── Records for processing

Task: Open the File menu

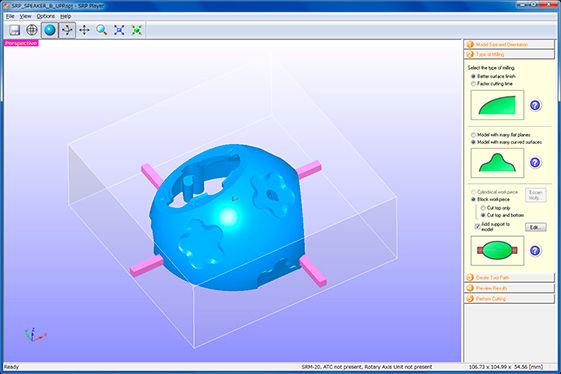Action: [x=10, y=16]
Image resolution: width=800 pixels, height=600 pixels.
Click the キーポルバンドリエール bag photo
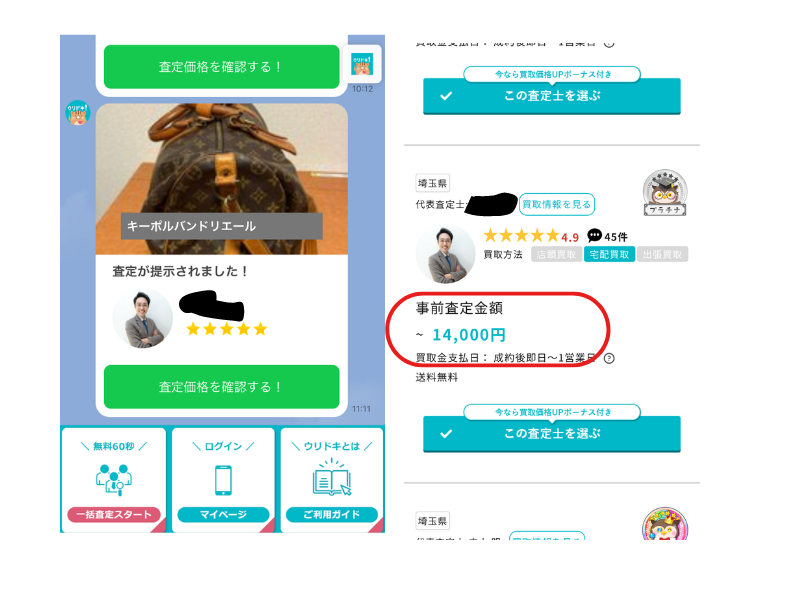coord(221,179)
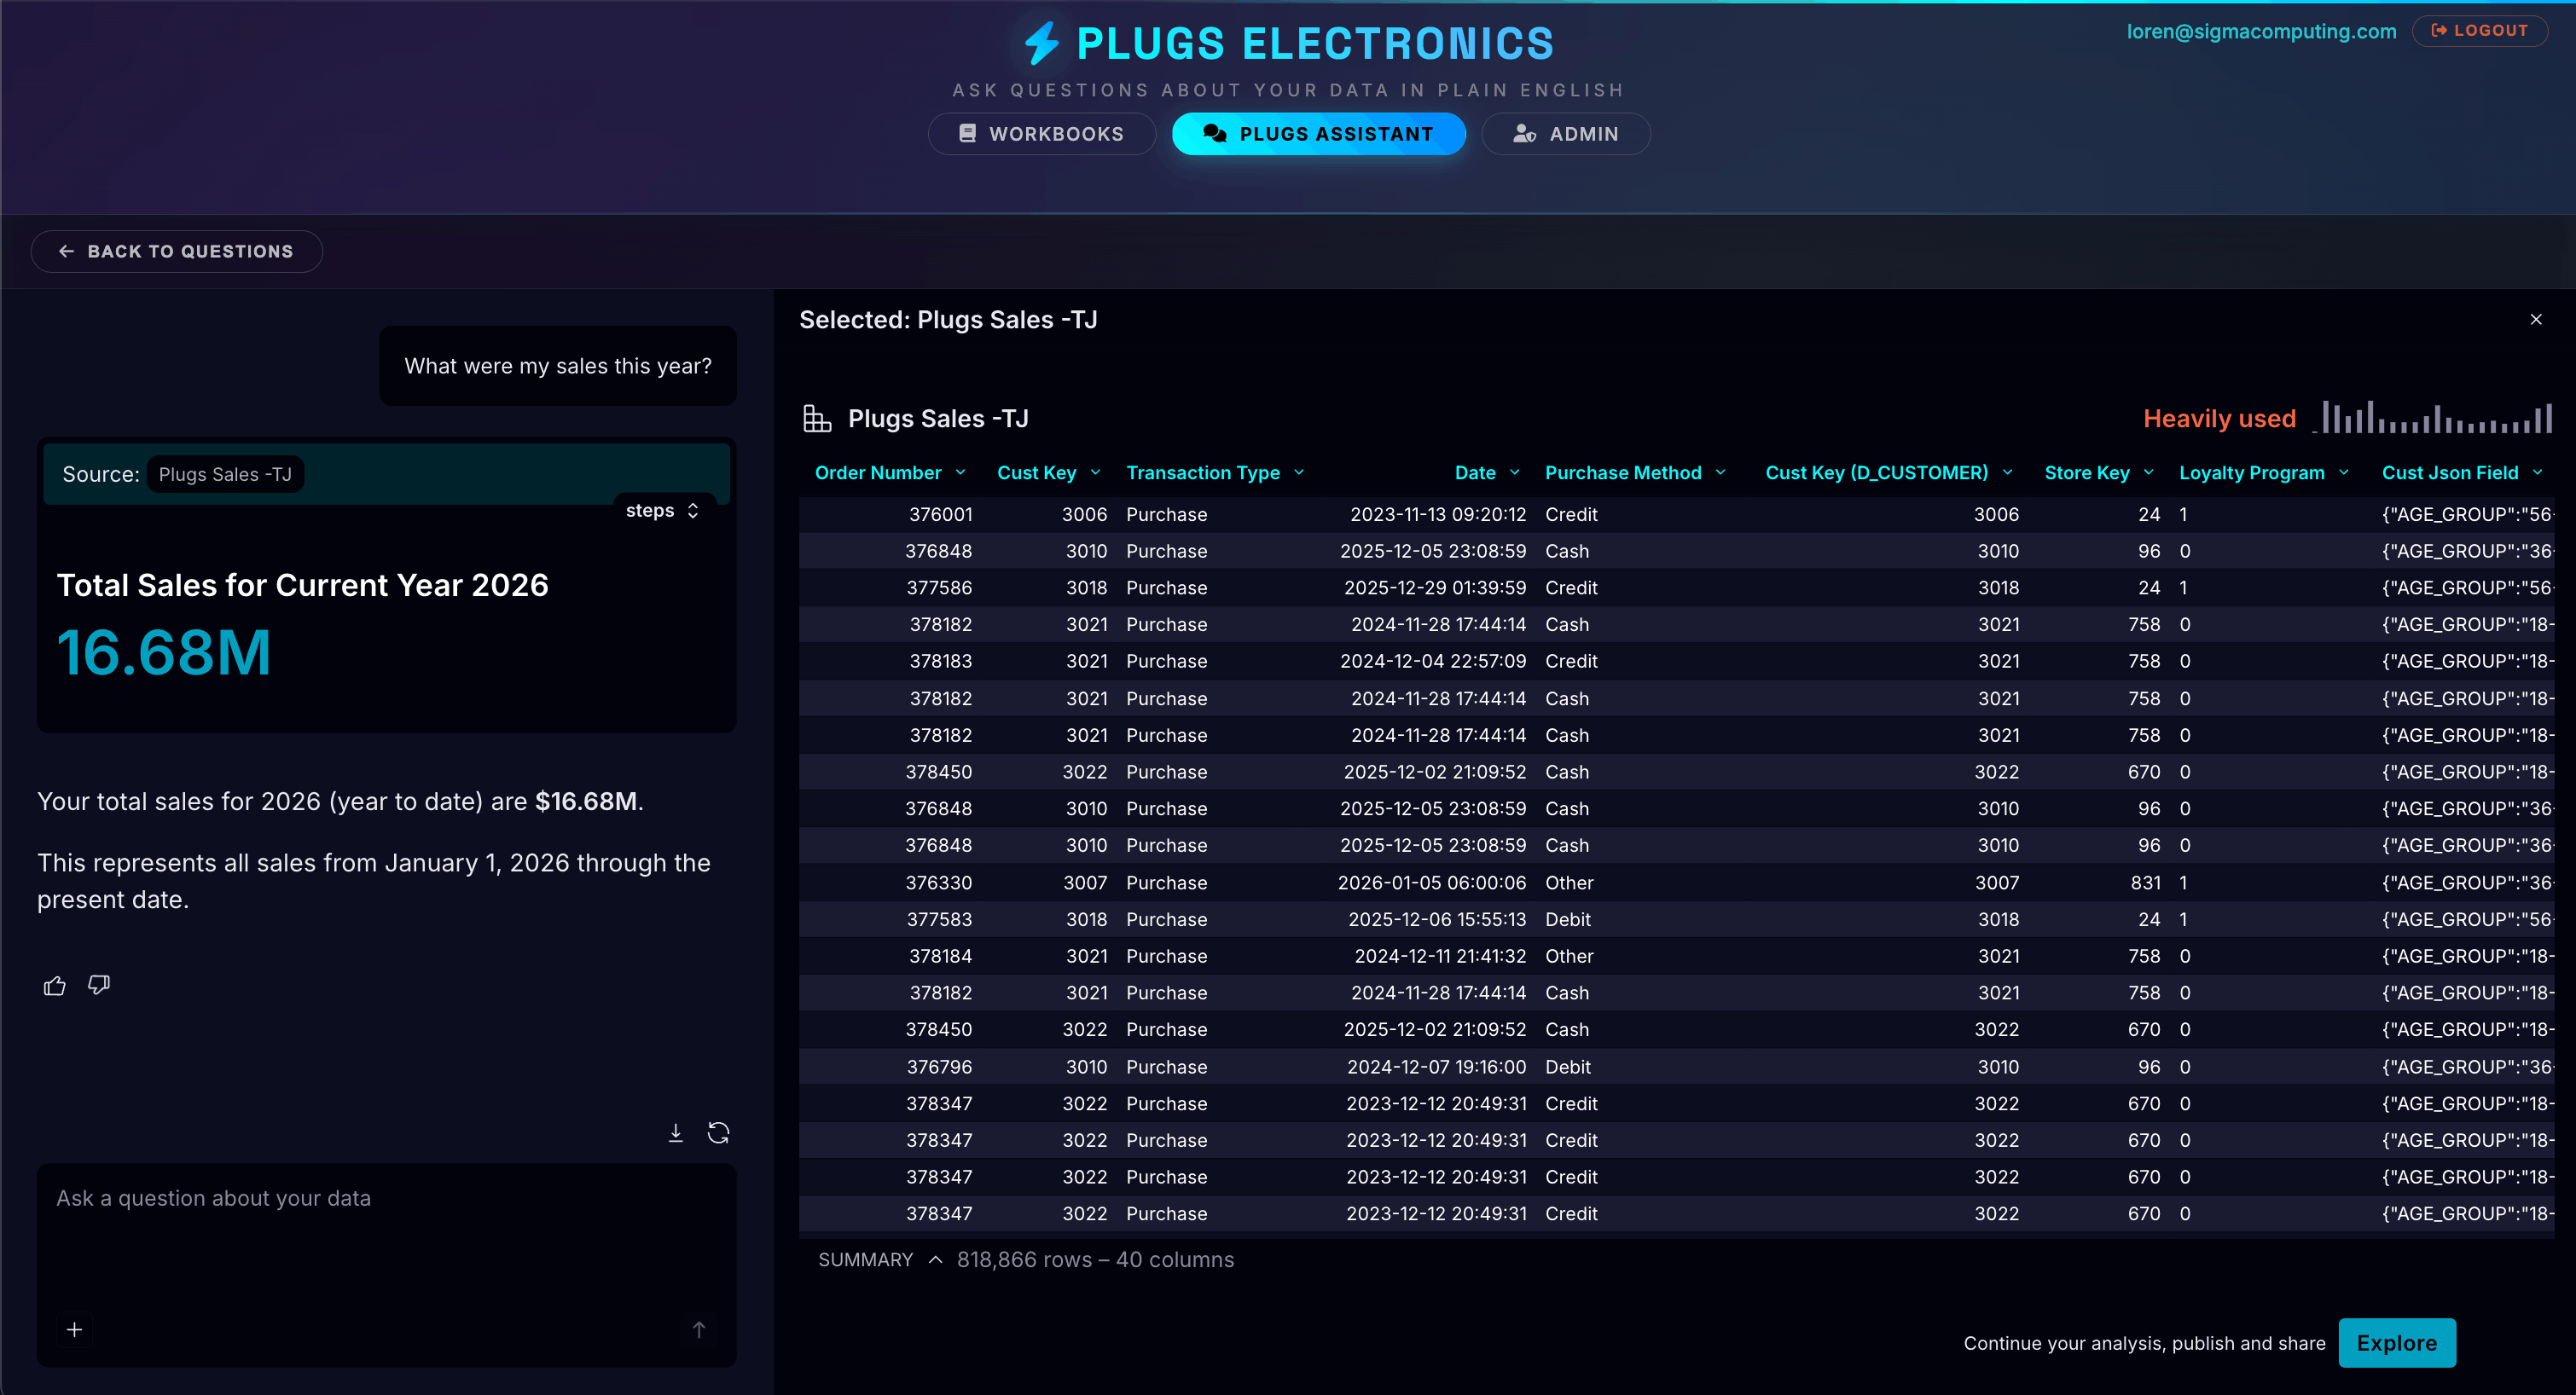Open the Admin tab

coord(1565,134)
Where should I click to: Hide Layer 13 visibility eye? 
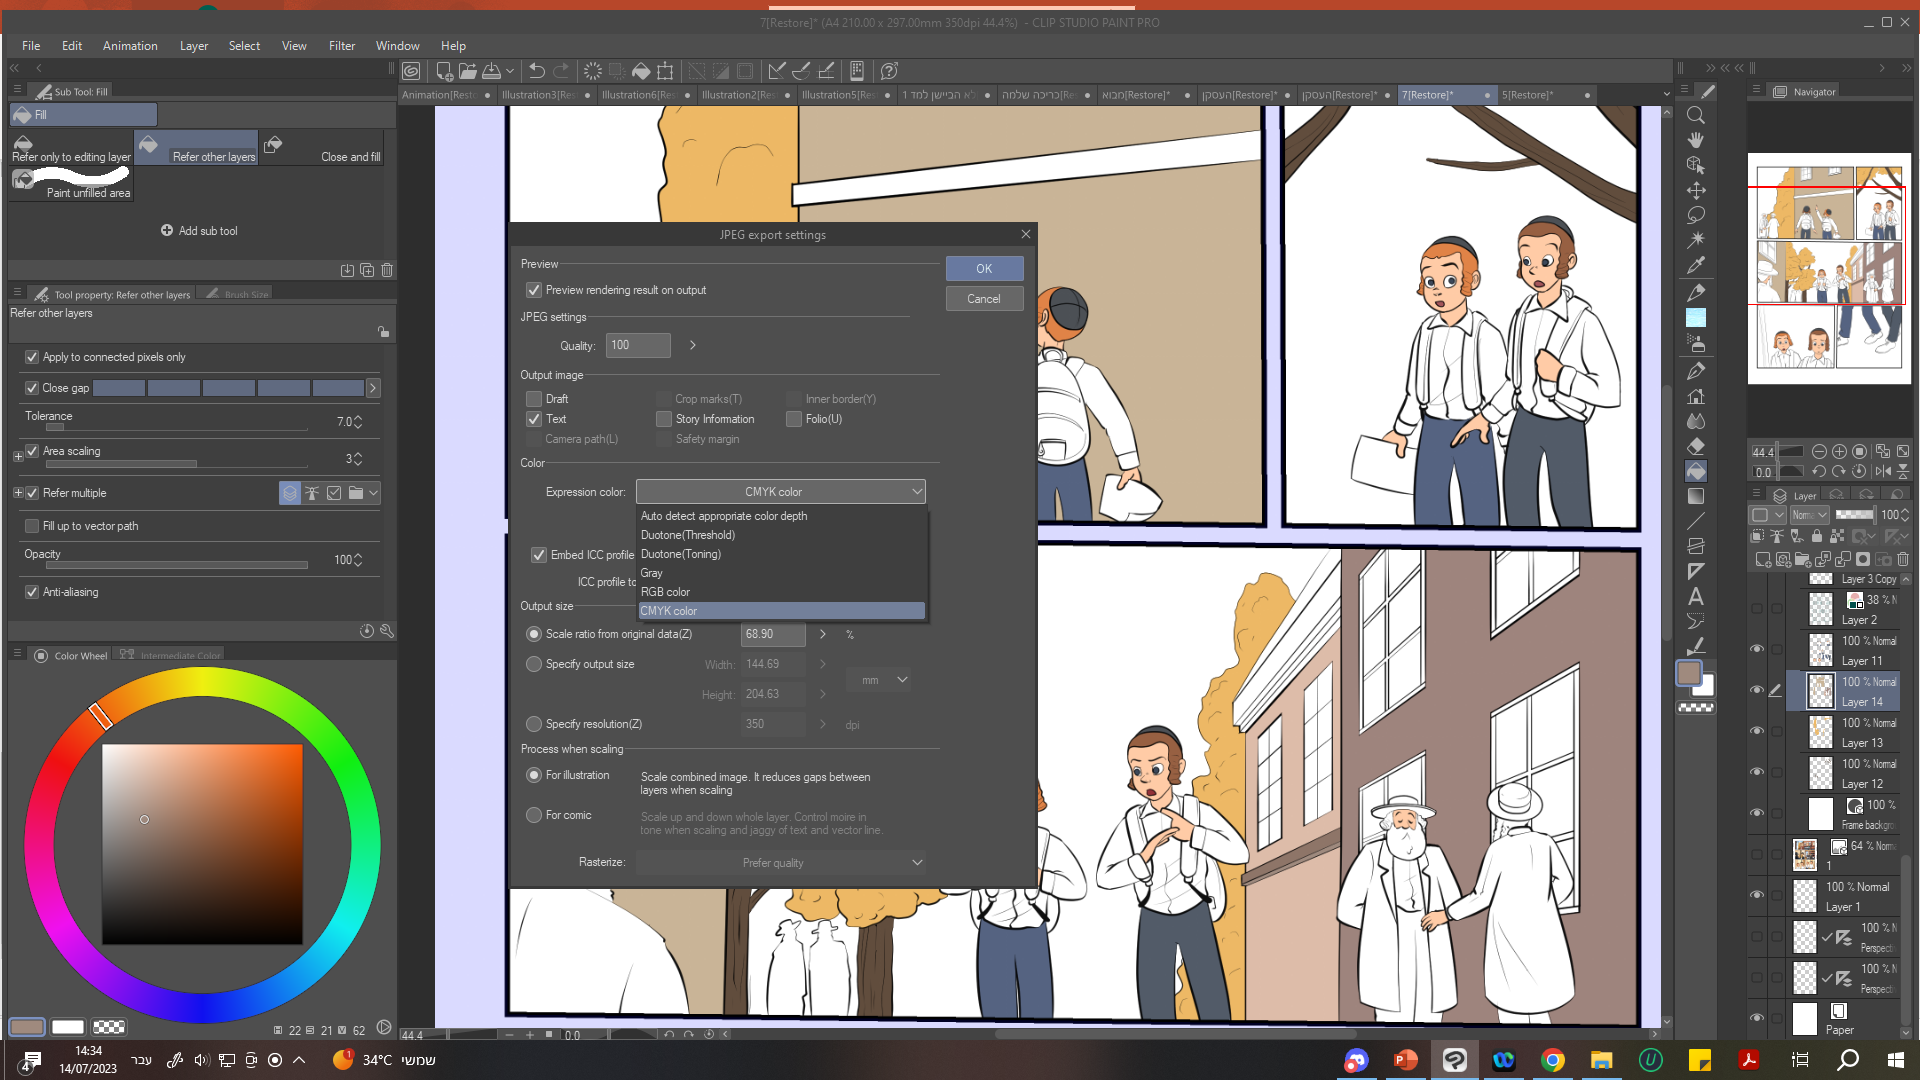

────

The request |
Can you redo the entries above with "Layer" changed to "Group", keeping everything else the same and leaving out the pictures?

Answer to the task |
Task: Open the File menu

Action: [x=10, y=16]
Image resolution: width=800 pixels, height=600 pixels.
Click the キーポルバンドリエール bag photo
coord(221,179)
Open the Admin tab

coord(1565,134)
Where should I click to: Hide Group 13 visibility eye? 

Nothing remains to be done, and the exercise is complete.